The most-traded September iron ore contract on China’s Dalian Commodity Exchange (DCE) ended daytime trade 1.29% higher at 826 yuan ($114.14) a metric ton.
The benchmark May iron ore on the Singapore Exchange was up 1.12% at $107.9 a ton, as of 0702 GMT.
China’s consumer price index (CPI) grew 0.1% in March from a year earlier, but fell 1.0% month-on-month, data from the National Bureau of Statistics showed.
The producer price index (PPI) fell 2.8% in March from a year earlier, widening a 2.7% slide from the previous month.
Both datasets maintained pressure on policymakers to launch more stimulus as demand remained weak.
Additionally, China’s economy likely grew 4.6% in the first quarter from a year earlier – the slowest in a year despite tentative signs of steadying – a Reuters poll showed on Thursday.
Supporting prices of the key steelmaking ingredient are the persistent expectations “of improved consumption amid rising hot metal output and lingering cost competitiveness against steel scrap”, analysts at Hongyuan Futures said in a note.
Some steelmakers have accelerated the pace of their production ramp-up amid improving downstream demand and steel margins, according to analysts at Citic Futures.
Other steelmaking ingredients on the DCE gained ground, with coking coal and coke up 2.92% and 3%, respectively.

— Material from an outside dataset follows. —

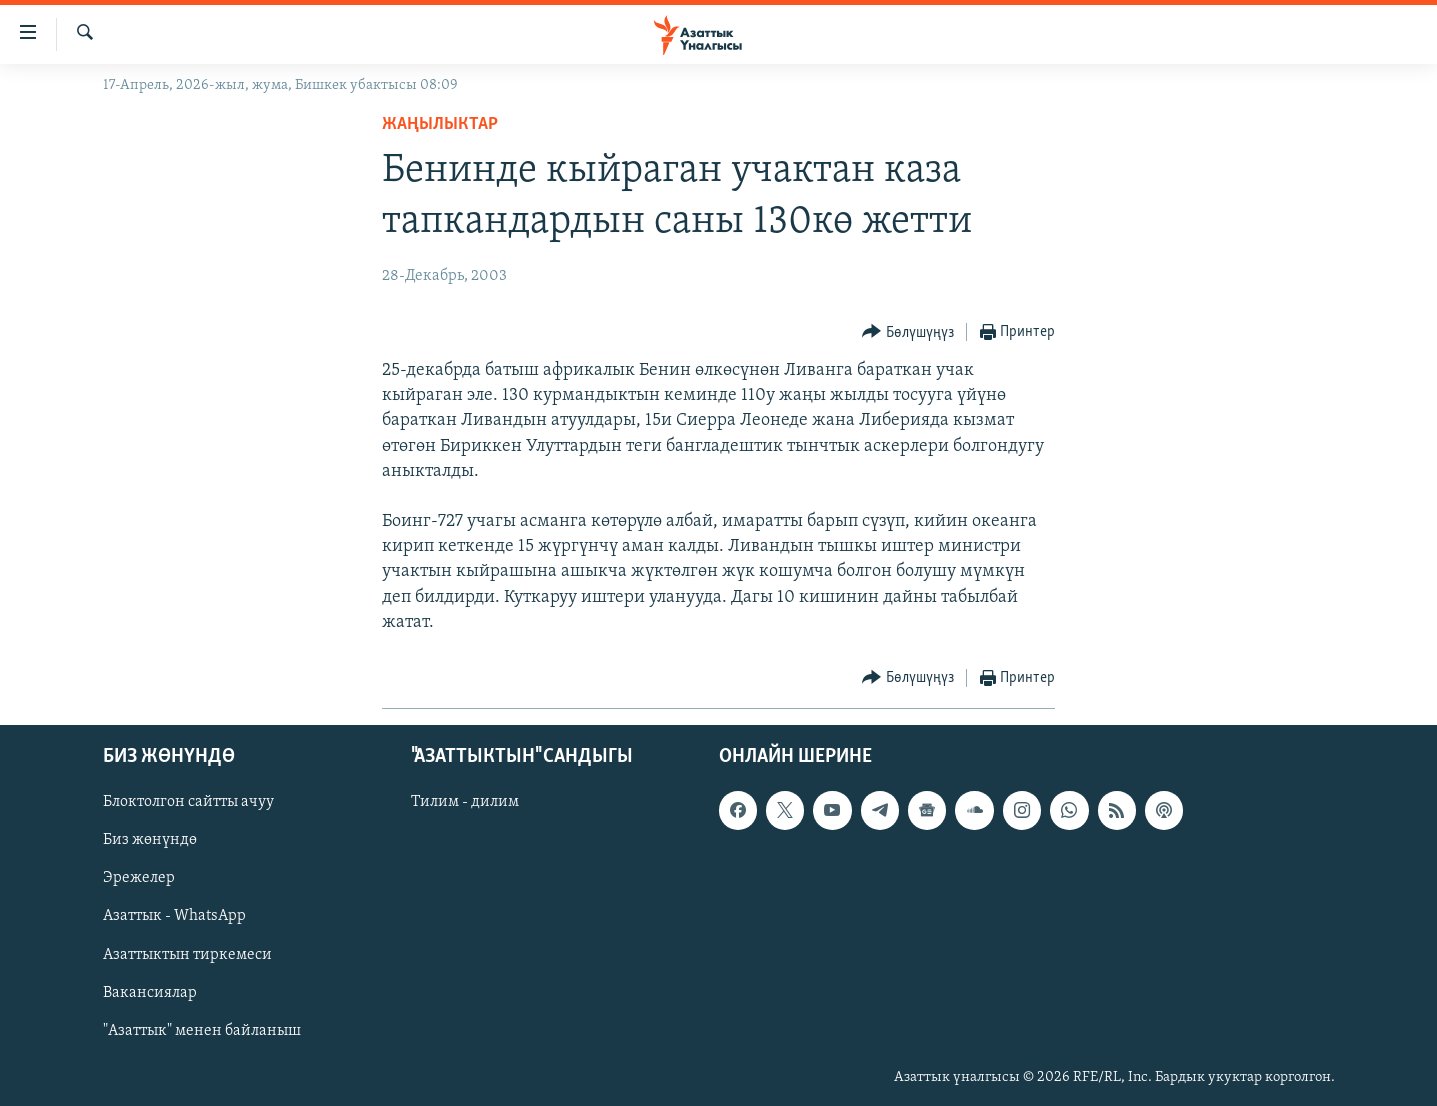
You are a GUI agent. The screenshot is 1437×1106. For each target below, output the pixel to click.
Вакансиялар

Steel benchmarks on the Shanghai Futures Exchange ticked higher.
Rebar added 0.75%, wire rod advanced 0.88%, stainless steel rose 0.33% and hot-rolled coil edged up 0.29%.
“The recent price gain in the market is more related to macroeconomic factors and more of a rebound driven by sentiment,” said Cheng Peng, a Beijing-based analyst at Sinosteel Futures, adding that the strength of downstream demand recovery will eventually decide how long the rebound will last.